WHAT IS BEING ASKED -> Where the records below show a line containing "Switch to the", start copying; end with the line containing "You are a GUI", and copy it too.

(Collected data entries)

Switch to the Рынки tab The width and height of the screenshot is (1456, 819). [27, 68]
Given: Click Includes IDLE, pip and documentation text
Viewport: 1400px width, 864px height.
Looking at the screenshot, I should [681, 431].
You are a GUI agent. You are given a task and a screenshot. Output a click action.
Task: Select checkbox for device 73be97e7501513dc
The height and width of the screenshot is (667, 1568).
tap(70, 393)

==

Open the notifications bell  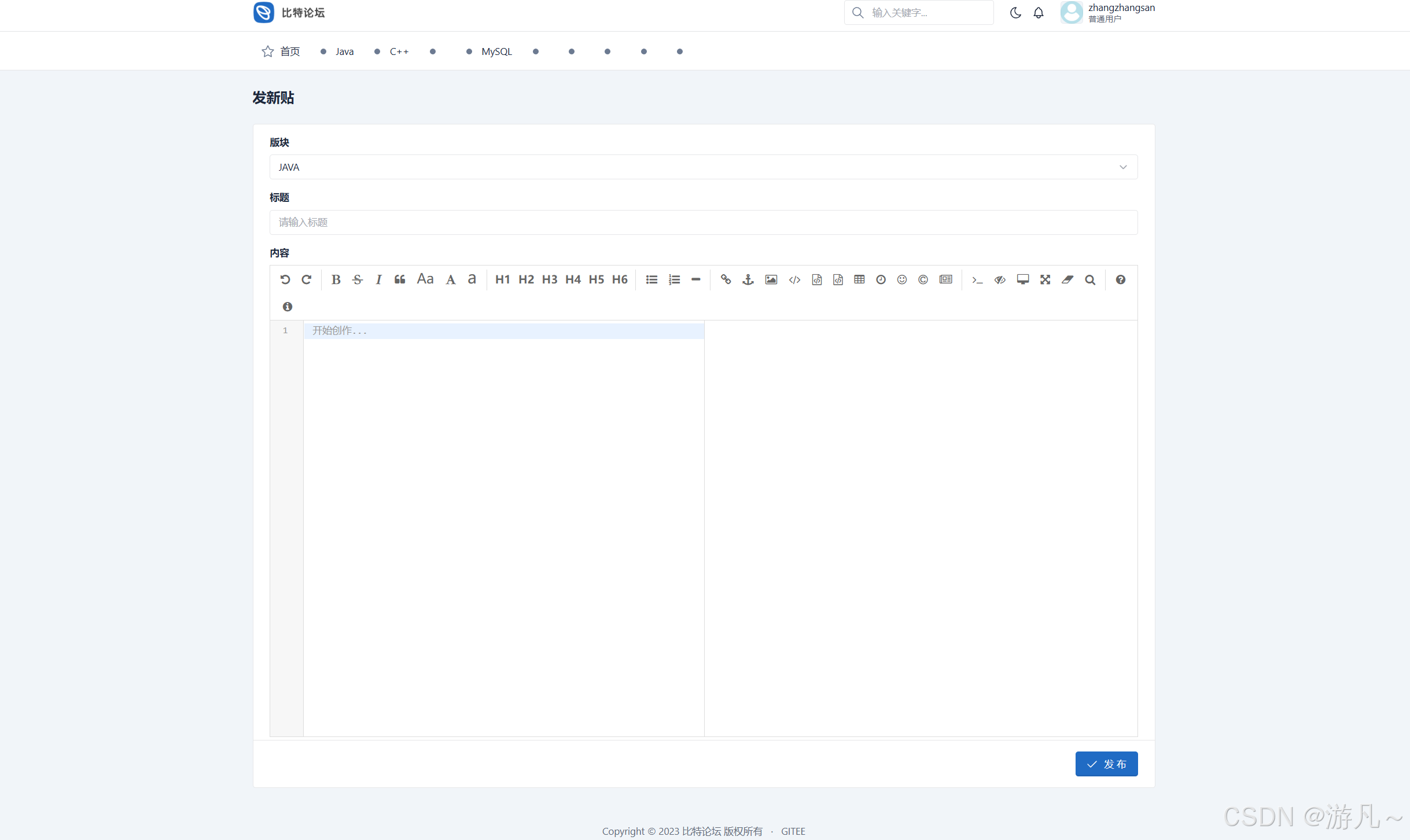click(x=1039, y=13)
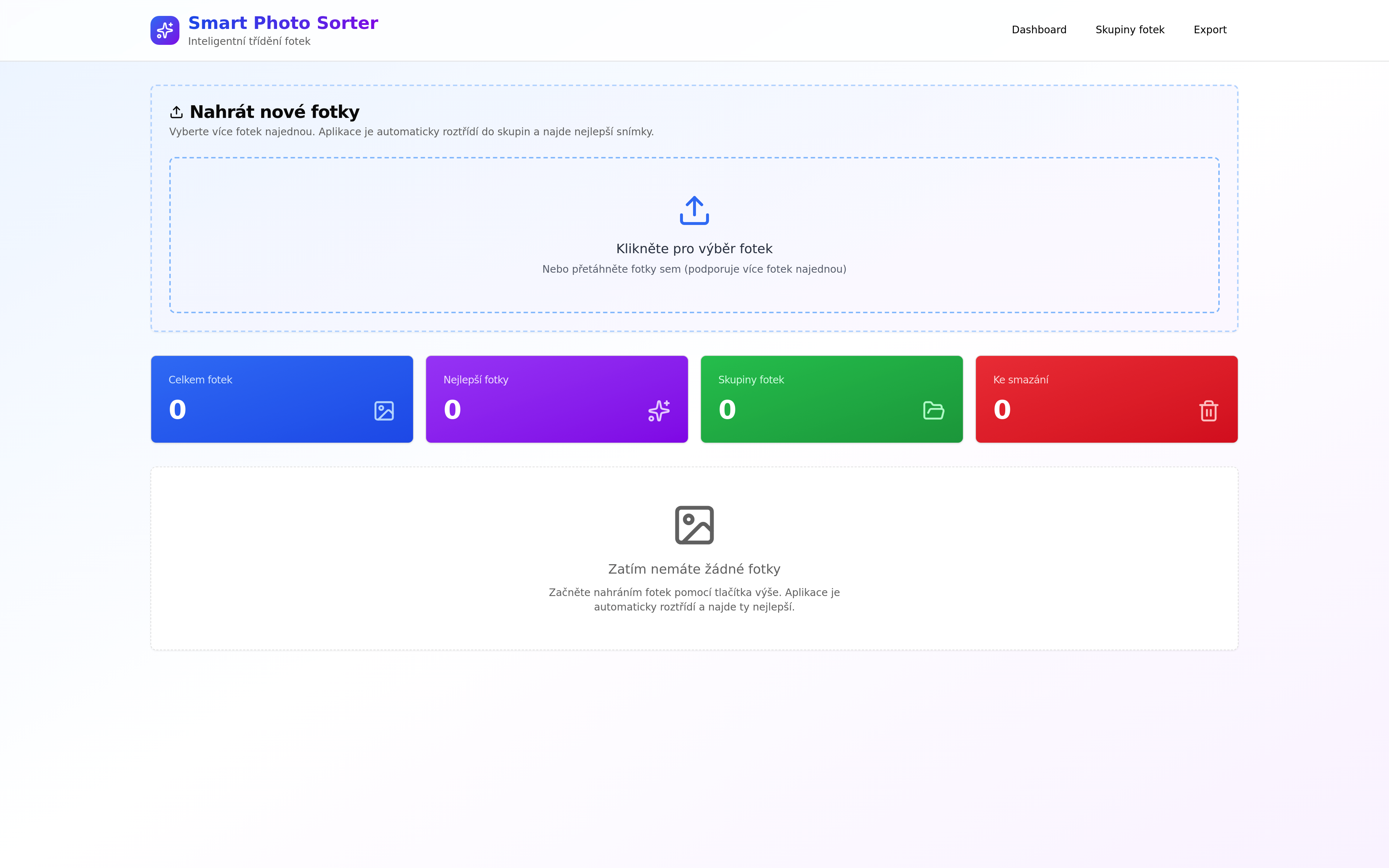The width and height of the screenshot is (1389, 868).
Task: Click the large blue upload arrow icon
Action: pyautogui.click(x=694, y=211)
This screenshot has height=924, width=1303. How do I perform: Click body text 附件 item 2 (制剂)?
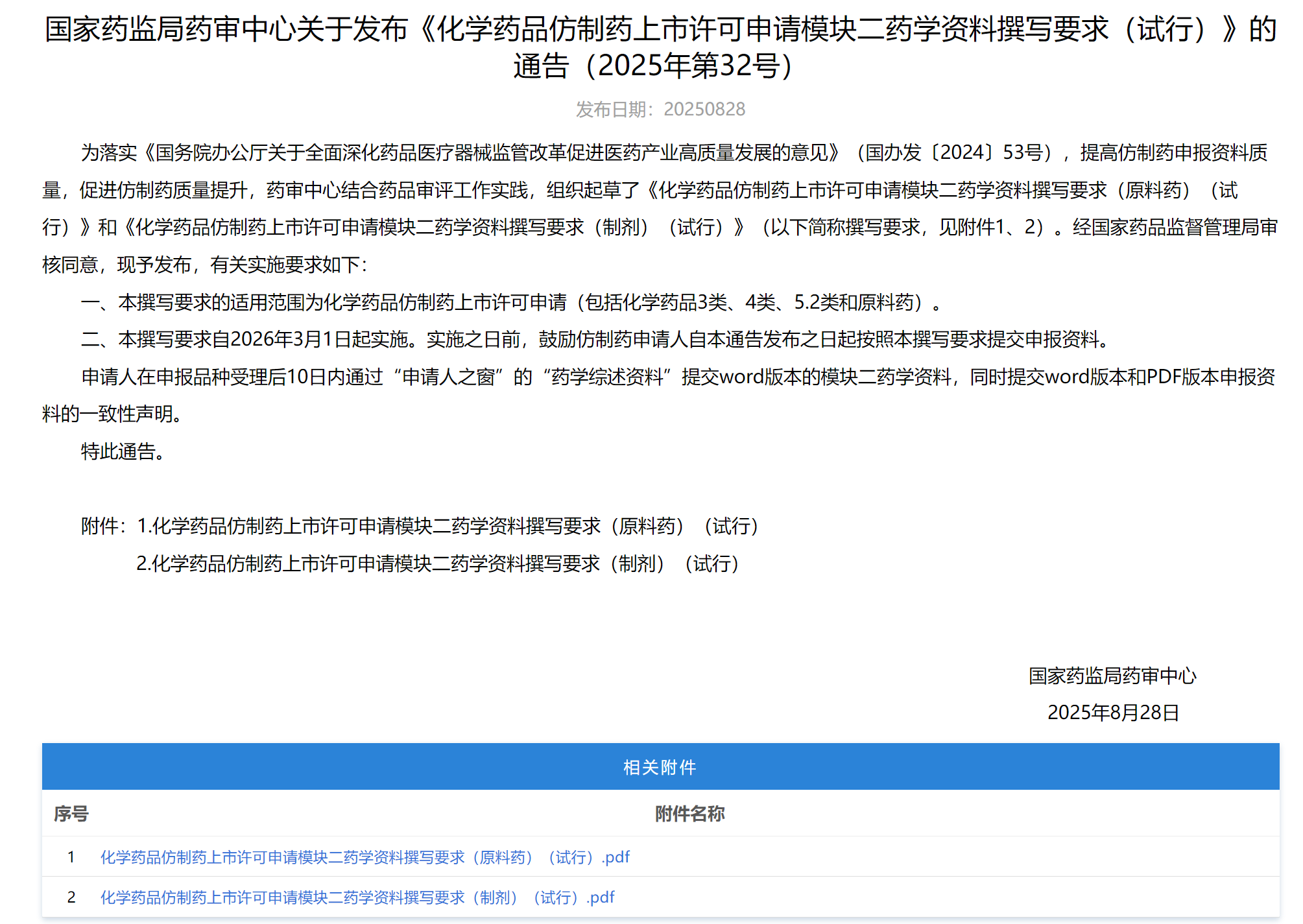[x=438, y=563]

WRITTEN SOLUTION ->
Switch to the Рынки tab The width and height of the screenshot is (1456, 819). [27, 68]
Given: Click Includes IDLE, pip and documentation text
Viewport: 1400px width, 864px height.
Looking at the screenshot, I should [681, 431].
You are a GUI agent. You are given a task and a screenshot. Output a click action.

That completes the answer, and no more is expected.